Irgendwann, als die beiden anderen sich gerade begeistert die „packendsten Stellen“ aus der Opernliteratur vortragen, beginnt der Mann am Klavier, sich demonstrativ die Fingernägel zu feilen und verkündet: „Ich find's total langweilig hier!“

Weil Kabarettisten ja nicht nur alles, sondern auch sich selbst aufs Korn nehmen, hat das Freiburger „Bosart-Trio“ sich seinen nörgelnden Buhmann gleich mit auf die Bühne gesetzt, der sich genau an den richtigen Stellen einmischt, um eine fade Langatmigkeit im Keim zu ersticken. Er heißt Reinhard Buhrow und betastet ansonsten treffsicher seinen Flügel. Er lebt als Pianist und Dozent in Freiburg, wo auch Wolfgang Schäfer lehrt, dem hier die Rolle eines penibel servierenden Witz-Gourmets gut steht. Hans C. Hachmann, leitender Musikredakteur beim Süddeutschen Rundfunk, spielt meist den narrenfreien Nervtöter, der sich das letzte Wort nicht nehmen läßt. Die drei treten schon länger zusammen auf. Ihr Programm in der Studiobühne heißt „Ein Schluck aus dem Opernglas“ und durchquert angriffslustig die halbe Opernliteratur.

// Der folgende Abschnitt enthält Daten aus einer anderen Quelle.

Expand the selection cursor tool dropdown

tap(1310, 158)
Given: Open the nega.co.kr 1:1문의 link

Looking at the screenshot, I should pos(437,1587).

Daß der Weg zum Opernstar „lang und schwer“ ist, veranlaßt das Trio, das Gesangsstudium unter die Lupe zu nehmen. Da heißt es dann in artigen Tonleitern „Nöni, nöni, nöni“ oder auch „Niveau, niveau, niveau„; derart geschult bestreitet der Nachwuchs die ersten Mucken und muß schließlich zum Vorsingen antreten - eine ohnehin kabarett-verdächtige Angelegenheit. Paradox, so hören wir, ist es, wenn „ein Sopran baß erstaunt ist, daß der Tenor alt wird“, und unter dem erwähnten Stichwort der „packendsten Stellen“ wird aus der „Entführung aus dem Serail“ in dramatischem Pathos die Stelle ignoriert: „Das Fenster geht auf!“ Manchmal droht der komische Steilflug in bloße Wiederholung abzustürzen - wie Wolfgang Schäfer, der dies buchstäblich vollzieht, als sein Stuhlbein dem Bühnenabgrund zu nahe kommt - aber mit einigem Hakenschlagen lassen sie das schnell in Vergessenheit geraten. Plötzlich geht es um die Fehlbesetzungen: Heinos Stimmschmelz wird genial mit Mozarts „Zauberflöte“ vermählt, was eine herzzerreißend dümpelhafte Variante des deutschen Liedguts ergibt: „Ein Männchen und ein Weibchen“ texten sie, die Hauptwörter dreimal wiederholt, mit todsicheren Eins -Drei-Akzenten und einem stolzen Tschingderassabum am Ende. Don Giovannis „Champagner-Arie“ wird zum Champagner-Polka eines bayerischen Jodelfürsten, während „Figaros Hochzeit“ sich als hervorragende Begleitmusik zum Zähneputzen entpuppt: „So kann man die ganze Oper durchbürsten.“ Wagners „Ring“ dient als Rappelkiste für sämtliche zerfetzbaren musikalischen Metiers. Als Hachmann eine Einführung in den „Ring“ für die „jungen Zuhörer“ bringt, setzt er sich die dunkle Heino-Brille auf und berichtet cool von „Wotans turbogeilem Geklotze“. Die Version für Erwachsene kriecht dem musikwissenschaftlichen Hochtraberwettbewerb aus dem Maul: „Der Dreiklang durchzieht das Wagnersche Ring-Schaffen wie ein seidener Faden“, gähnt Hachmann.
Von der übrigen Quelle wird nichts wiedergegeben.